▶ _WORK ORDER_: Restate all the lines below word for word, but omit the pictures.

:: MATERIAL PROVIDED ::

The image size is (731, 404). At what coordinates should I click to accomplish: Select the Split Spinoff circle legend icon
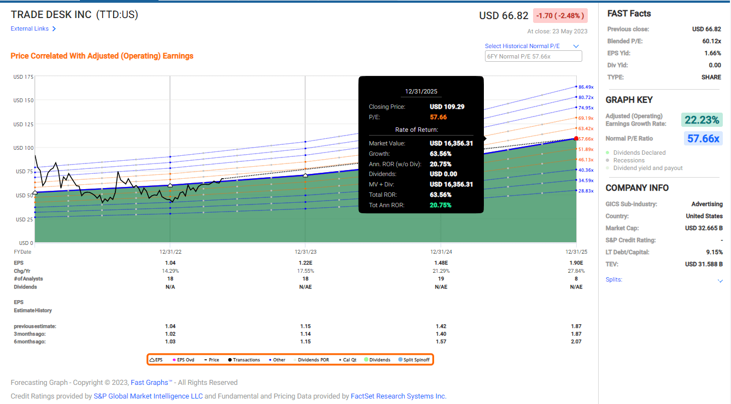pos(400,359)
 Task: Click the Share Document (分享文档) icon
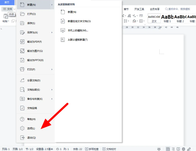(22, 80)
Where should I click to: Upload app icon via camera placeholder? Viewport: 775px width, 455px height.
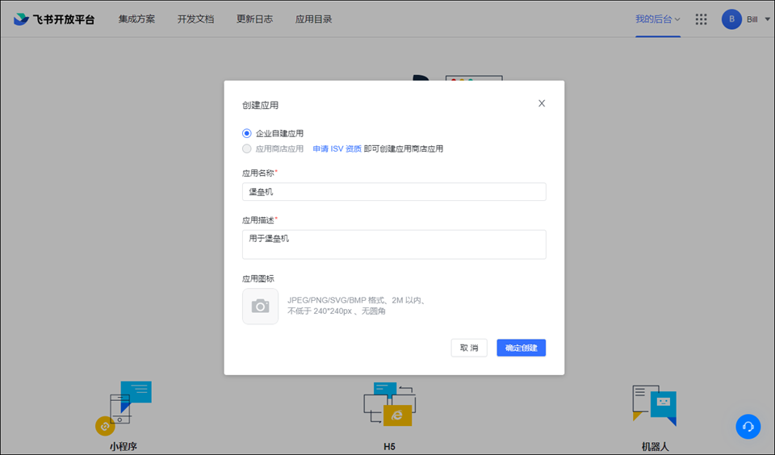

:::

▶ _WRITTEN RESPONSE_:
The image size is (731, 404). At what coordinates should I click to accomplish: Select the Split Spinoff circle legend icon
pos(400,359)
 Task: Click the Share Document (分享文档) icon
(22, 80)
Where should I click to: Upload app icon via camera placeholder? Viewport: 775px width, 455px height.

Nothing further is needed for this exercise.